A car that looked to be recently washed passed through the whirling winds and it immediately transformed the clean black vehicle to a yellow tint, I know the driver had to be happy about that. So, from the title of the column and this (hopefully) decent set up for the article, you now realize I am talking about a pollen storm instead of a dust storm.
Pollen granules are small spores that come from the male flowers of plants. Most of the pollen we are seeing now comes from trees. You can often see the remnants of the male flowers, called catkins, on driveways and sidewalks after the heaviest pollen surges. There are two classes of pollen — “sticky” and “wind-blown.” Sticky pollen is produced by plants that have showy flowers, like azaleas and dogwoods. It sticks to bees and is transported to fertilize other plants. Wind-blown pollen, like that of pine and oak trees, is released in large masses in the spring and randomly pollinates trees of the same species.

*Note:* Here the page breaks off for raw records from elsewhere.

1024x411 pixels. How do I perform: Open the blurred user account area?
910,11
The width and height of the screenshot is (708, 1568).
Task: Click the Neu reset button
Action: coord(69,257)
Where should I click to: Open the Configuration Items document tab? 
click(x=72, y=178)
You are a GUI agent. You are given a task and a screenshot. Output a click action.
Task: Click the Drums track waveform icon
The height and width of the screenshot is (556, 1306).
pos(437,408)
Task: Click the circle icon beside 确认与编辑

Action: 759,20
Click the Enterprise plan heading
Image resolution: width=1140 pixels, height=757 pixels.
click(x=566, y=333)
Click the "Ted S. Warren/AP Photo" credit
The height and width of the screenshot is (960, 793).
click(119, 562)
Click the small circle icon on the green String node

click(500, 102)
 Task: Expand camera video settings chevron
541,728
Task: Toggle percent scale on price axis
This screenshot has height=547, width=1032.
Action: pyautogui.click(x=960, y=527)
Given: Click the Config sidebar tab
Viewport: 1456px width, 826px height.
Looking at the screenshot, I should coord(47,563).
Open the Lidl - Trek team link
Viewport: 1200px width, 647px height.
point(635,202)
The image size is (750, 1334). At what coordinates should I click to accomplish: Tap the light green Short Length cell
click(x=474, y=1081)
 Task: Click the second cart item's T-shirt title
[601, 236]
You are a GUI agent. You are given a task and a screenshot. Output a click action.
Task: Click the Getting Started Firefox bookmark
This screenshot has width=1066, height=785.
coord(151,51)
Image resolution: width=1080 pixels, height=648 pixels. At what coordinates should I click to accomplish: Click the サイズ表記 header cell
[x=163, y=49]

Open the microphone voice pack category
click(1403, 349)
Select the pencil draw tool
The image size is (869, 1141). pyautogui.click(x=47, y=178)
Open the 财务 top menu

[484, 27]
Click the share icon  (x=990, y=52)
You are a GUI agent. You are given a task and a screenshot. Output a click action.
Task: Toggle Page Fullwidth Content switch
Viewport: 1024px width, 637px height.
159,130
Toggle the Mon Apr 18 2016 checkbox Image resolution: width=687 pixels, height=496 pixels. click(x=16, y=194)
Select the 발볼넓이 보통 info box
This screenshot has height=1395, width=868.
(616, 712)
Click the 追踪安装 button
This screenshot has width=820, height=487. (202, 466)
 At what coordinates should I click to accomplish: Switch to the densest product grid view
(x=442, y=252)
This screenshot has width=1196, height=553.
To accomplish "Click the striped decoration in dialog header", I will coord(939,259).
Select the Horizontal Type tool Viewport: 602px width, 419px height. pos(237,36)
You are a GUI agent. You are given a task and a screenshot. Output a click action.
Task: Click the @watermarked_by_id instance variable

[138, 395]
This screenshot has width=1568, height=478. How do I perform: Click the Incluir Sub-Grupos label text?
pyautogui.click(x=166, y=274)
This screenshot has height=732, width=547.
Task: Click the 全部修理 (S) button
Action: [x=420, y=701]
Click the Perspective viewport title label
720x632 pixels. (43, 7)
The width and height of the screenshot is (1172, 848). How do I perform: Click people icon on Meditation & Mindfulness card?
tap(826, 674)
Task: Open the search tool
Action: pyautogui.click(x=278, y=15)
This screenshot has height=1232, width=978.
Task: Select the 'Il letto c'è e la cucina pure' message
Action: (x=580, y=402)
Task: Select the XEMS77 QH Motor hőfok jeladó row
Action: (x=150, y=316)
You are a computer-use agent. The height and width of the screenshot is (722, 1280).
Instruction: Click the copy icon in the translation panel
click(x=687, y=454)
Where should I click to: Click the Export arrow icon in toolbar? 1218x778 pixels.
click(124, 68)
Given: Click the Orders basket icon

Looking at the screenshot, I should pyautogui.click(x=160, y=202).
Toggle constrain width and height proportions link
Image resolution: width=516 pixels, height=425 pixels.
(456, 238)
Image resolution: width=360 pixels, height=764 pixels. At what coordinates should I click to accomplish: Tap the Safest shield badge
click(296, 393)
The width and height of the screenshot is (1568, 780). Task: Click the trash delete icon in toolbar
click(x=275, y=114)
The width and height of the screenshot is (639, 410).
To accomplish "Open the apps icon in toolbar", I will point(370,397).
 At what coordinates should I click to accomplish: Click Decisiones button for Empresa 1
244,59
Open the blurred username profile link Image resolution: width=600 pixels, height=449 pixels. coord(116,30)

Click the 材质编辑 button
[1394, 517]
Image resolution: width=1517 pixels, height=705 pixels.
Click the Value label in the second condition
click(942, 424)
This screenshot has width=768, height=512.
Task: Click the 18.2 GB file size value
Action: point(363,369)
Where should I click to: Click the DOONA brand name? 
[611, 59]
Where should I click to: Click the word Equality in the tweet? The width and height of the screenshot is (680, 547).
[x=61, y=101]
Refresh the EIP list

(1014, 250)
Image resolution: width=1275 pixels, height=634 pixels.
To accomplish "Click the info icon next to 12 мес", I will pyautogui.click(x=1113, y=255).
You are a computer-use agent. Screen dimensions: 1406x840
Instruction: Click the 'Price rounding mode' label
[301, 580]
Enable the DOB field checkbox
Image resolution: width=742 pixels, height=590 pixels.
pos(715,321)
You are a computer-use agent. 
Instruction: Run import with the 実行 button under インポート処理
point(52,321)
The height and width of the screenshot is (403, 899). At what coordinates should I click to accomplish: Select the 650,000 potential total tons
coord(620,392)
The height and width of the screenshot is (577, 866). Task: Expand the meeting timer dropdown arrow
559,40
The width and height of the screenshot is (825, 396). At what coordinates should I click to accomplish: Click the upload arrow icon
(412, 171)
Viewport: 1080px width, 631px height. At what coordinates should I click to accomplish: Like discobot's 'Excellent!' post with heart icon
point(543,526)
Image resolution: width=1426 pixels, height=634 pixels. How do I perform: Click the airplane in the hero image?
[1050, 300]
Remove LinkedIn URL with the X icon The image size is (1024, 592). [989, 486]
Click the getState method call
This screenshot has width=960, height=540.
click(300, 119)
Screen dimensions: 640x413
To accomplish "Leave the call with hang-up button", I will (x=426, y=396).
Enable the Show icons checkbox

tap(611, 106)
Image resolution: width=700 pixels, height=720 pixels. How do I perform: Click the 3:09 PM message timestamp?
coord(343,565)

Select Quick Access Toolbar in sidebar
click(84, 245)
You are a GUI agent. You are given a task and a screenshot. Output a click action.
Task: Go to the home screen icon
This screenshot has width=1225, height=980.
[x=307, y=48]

Although pine pollen is usually the messiest and most prolific, it is not the cause of most allergies. Pine pollen is heavy and wet, and most of it falls quickly to the ground. Most allergies are caused by light, dry pollen from oak, elm, hickory, boxelder and sumac. Tree pollen season usually winds down by mid-May. Don’t get too excited, though. More pollen is yet to come.
Grass pollen takes its toll usually during the month of May. The summer weed pollen season also begins in July or August and runs until November. This is the time when the dreaded ragweed pollen wreaks havoc on our respiratory systems. Many people like to catch the “pollen count” portion of the morning news. Pollen counts are measured by special diagnostic rods coated with silicone grease. The rods are set out and monitored on a 24-hour cycle. The pollen grains collected are then counted under a microscope. The grain count is then converted into a concentration, usually given in “grains per cubic meter of air.”
In spite of all the allergies, let’s remember that all of this is for a good cause. Trees are vitally important to humans. In Georgia alone, the forestry industry contributes over $27 billion to our state economy. We all rely on trees for paper and building materials that we benefit from every day. And let’s not forget the best part — oxygen. Trees are essential for supporting life on planet Earth. Tomorrow when you step outside with itchy eyes, a scratchy throat, and a runny nose, try to appreciate all the good that pollen season helps to create. It’s a small price to pay for all of this free oxygen.